WHAT TO WORK ON: What is needed is an exact transcription of every entry below.

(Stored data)
Content starts

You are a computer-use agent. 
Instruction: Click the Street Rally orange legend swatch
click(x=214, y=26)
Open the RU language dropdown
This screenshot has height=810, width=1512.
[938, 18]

Content ends

YOUR SOLUTION:
You are a computer-use agent. 
Instruction: Click the Street Rally orange legend swatch
click(x=214, y=26)
Open the RU language dropdown
This screenshot has height=810, width=1512.
[938, 18]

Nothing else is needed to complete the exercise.